EXERCISE DETAILS:
When you reach the line that contains "Viewport: 762px width, 862px height.", give it back exactly along with each line after it to the end of the entries; skip any pictures.

────────────────────────────────────────

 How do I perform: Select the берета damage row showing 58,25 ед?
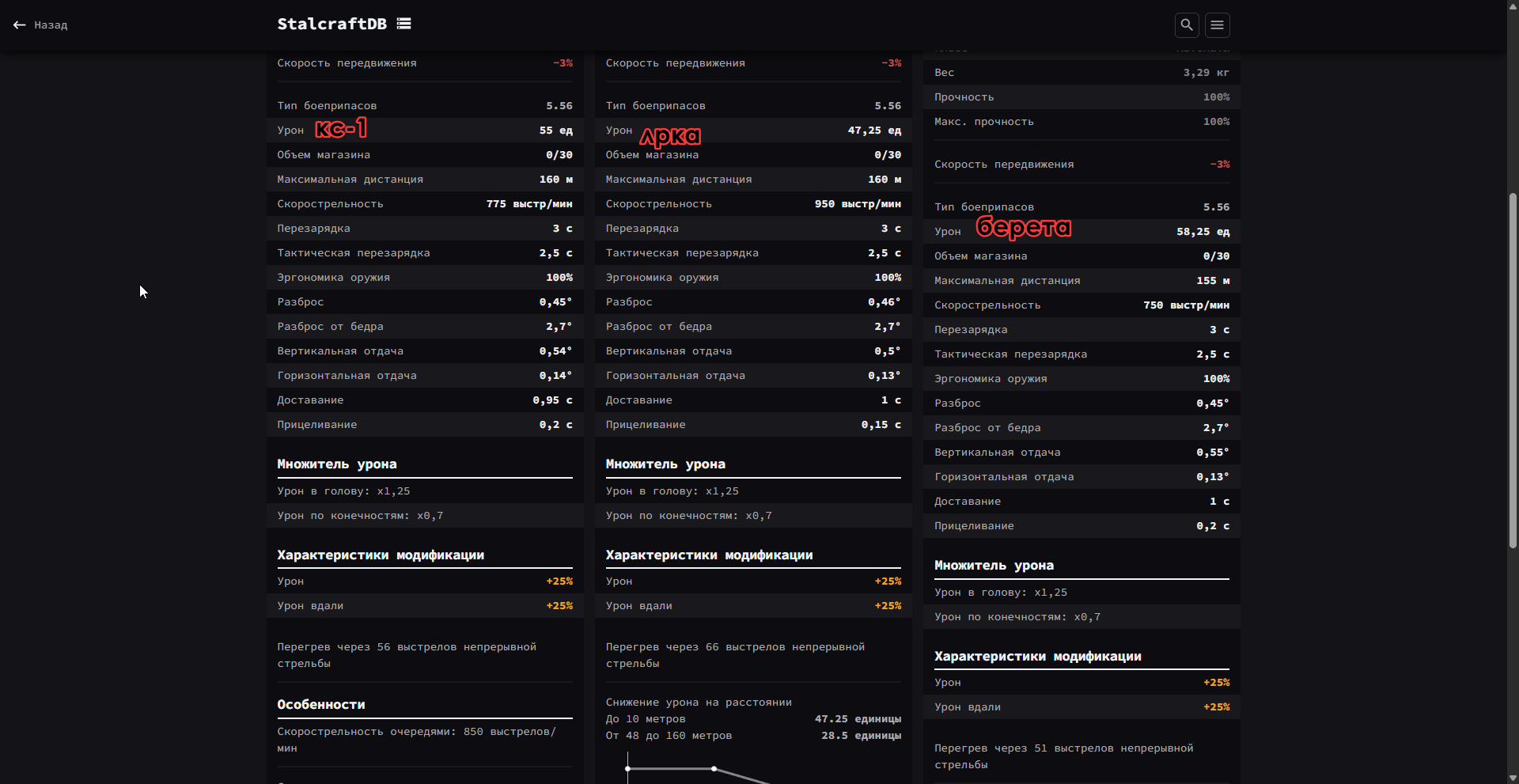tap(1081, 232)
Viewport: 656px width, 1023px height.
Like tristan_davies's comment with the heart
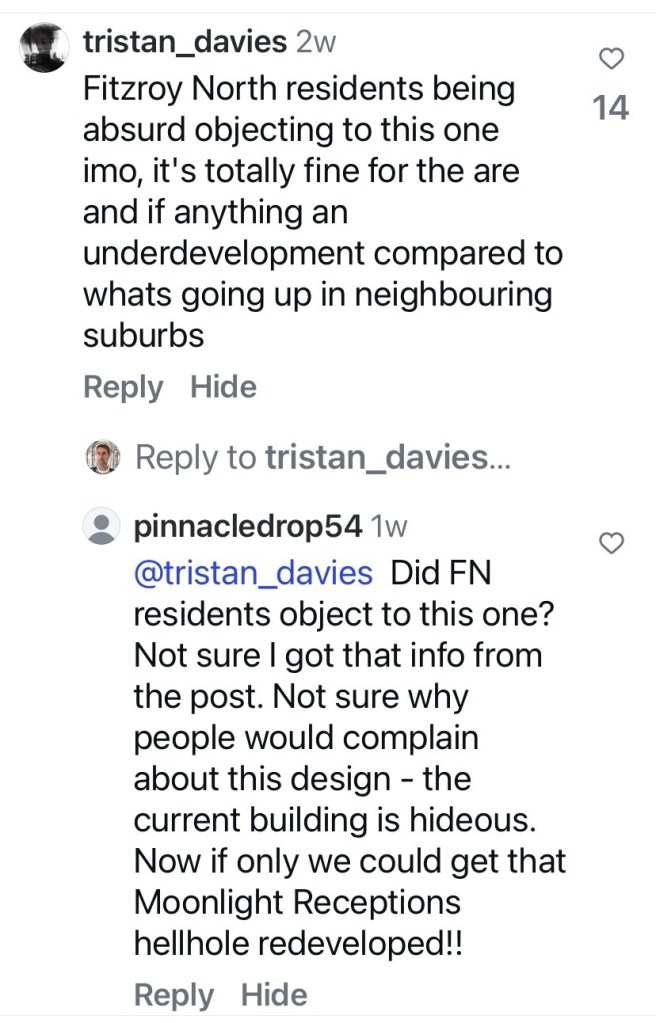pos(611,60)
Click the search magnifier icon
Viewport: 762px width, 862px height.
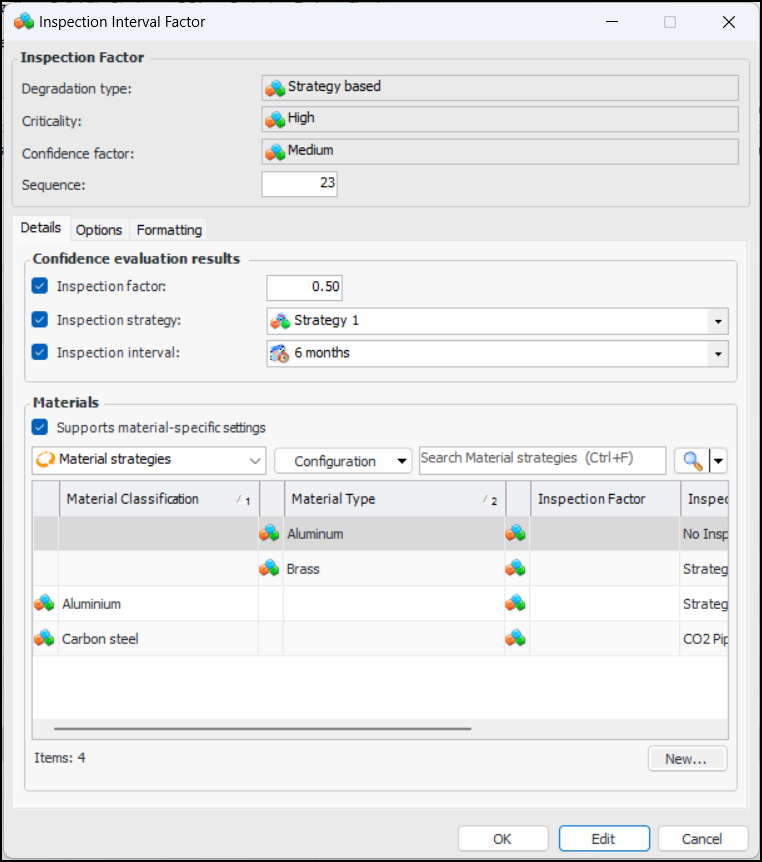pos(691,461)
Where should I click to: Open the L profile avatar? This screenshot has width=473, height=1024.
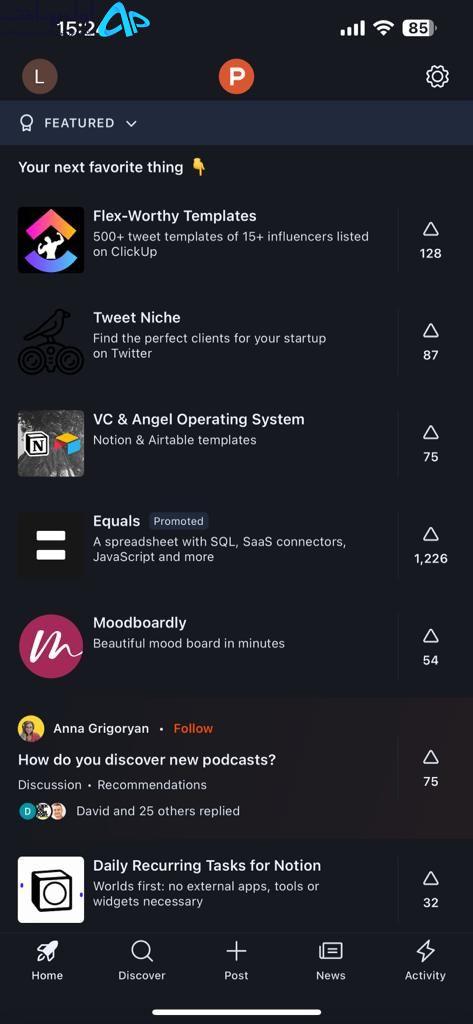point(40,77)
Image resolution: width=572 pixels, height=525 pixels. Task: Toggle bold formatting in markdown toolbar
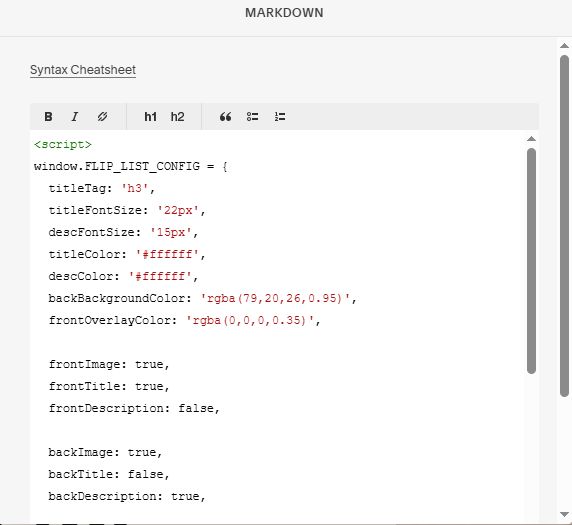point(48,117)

────────────────────────────────────────

THE COMPLETED TASK:
Viewport: 762px width, 862px height.
pos(691,461)
Where should I click to: Open the L profile avatar? This screenshot has width=473, height=1024.
point(40,77)
Image resolution: width=572 pixels, height=525 pixels. Task: Toggle bold formatting in markdown toolbar
point(48,117)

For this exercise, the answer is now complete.